今回はParticleworksによる車体電着塗装工程、シーラー塗装解析、メタリック塗料を模擬した液滴内のフレーク粒子挙動解析の事例を報告する。

休憩(5分間)
14:05〜15:05
(Q&A含む)
「塗装分野における粉体/流体シミュレーションソフトウェアの開発」
No.4 株式会社構造計画研究所
SBDエンジニアリング部
青野 淳也
概要:
株式会社構造計画では粉体/流体シミュレーションソフトウェアiGRAFの開発・販売している.新機能としてDiscrete Phase Modelと静電気力モデルを導入し,壁面付着課題、静電塗装などのプロセスの改善を提供する。
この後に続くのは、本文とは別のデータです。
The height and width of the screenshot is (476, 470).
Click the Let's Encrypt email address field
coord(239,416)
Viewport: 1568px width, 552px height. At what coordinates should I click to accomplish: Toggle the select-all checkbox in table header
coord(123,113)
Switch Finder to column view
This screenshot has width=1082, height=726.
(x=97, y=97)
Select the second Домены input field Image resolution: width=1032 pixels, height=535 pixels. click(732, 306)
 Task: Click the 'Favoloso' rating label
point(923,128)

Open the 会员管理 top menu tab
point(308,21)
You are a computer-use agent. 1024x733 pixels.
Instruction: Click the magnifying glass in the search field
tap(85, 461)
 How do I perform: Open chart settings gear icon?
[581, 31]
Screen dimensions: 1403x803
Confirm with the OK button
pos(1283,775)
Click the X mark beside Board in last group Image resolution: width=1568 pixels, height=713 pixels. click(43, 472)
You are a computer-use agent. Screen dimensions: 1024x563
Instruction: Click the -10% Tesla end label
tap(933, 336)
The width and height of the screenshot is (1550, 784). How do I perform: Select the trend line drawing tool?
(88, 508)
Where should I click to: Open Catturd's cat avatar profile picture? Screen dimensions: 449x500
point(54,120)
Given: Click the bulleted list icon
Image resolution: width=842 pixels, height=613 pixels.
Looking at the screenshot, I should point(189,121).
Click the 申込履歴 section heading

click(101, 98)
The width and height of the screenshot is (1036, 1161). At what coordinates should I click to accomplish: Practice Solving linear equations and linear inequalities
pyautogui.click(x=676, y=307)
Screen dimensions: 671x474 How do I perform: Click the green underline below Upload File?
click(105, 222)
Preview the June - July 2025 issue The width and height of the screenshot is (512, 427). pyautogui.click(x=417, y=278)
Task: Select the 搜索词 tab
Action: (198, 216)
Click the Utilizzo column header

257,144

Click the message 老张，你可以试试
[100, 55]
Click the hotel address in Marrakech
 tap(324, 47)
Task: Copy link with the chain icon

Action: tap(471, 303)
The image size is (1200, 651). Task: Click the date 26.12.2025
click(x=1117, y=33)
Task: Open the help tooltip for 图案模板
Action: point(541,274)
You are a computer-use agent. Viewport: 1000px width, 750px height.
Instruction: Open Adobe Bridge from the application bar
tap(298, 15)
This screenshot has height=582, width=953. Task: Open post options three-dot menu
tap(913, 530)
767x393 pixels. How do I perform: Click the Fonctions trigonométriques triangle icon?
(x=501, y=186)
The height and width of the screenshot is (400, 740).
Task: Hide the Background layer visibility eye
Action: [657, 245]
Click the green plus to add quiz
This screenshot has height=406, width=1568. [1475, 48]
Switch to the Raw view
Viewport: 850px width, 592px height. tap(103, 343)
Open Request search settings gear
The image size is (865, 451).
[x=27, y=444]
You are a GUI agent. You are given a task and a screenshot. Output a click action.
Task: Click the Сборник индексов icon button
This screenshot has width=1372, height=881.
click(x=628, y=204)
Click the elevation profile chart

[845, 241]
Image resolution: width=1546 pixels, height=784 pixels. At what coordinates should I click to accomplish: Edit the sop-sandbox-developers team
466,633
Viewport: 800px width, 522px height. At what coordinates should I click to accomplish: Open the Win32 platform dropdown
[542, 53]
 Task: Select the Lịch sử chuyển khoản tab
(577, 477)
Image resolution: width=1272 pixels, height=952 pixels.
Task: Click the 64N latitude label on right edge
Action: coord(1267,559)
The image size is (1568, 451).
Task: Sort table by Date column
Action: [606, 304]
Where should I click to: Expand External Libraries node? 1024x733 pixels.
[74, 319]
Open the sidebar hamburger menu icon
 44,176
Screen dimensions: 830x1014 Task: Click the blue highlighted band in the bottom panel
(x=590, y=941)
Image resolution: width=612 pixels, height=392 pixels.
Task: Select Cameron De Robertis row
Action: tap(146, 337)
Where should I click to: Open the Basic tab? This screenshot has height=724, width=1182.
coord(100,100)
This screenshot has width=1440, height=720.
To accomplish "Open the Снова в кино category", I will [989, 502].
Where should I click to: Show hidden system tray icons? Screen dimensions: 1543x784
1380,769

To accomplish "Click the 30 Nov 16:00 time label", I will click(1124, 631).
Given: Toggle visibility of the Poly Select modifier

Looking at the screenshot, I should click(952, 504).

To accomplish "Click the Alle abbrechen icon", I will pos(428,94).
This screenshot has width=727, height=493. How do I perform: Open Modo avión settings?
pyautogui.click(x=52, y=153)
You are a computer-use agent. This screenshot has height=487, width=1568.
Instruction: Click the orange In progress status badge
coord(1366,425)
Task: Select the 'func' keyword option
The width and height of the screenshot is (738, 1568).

またスラリーを粉体と流体でモデル化し,粘度の推算モデルを紹介する.

休憩(5分間)
15:10〜16:10
(Q&A含む)
「自動車塗装CN研究会の取り組み」
No.5 マツダ株式会社
技術本部 車両技術部 塗装技術グループ
マネージャー
大谷 崇
概要:
地球環境におけるCO2排出量の削減は最重要課題である。自動車塗装工場のカーボンニュートラル化の早期実現に向けて、日本塗装技術協会の下、2022年10月にOEM各社が集い『自動車塗装CN研究会』を設立し、自動車塗装プロセス改革の方向性について議論を重ねてきた。今回の講演においては、本研究会の活動内容について報告する。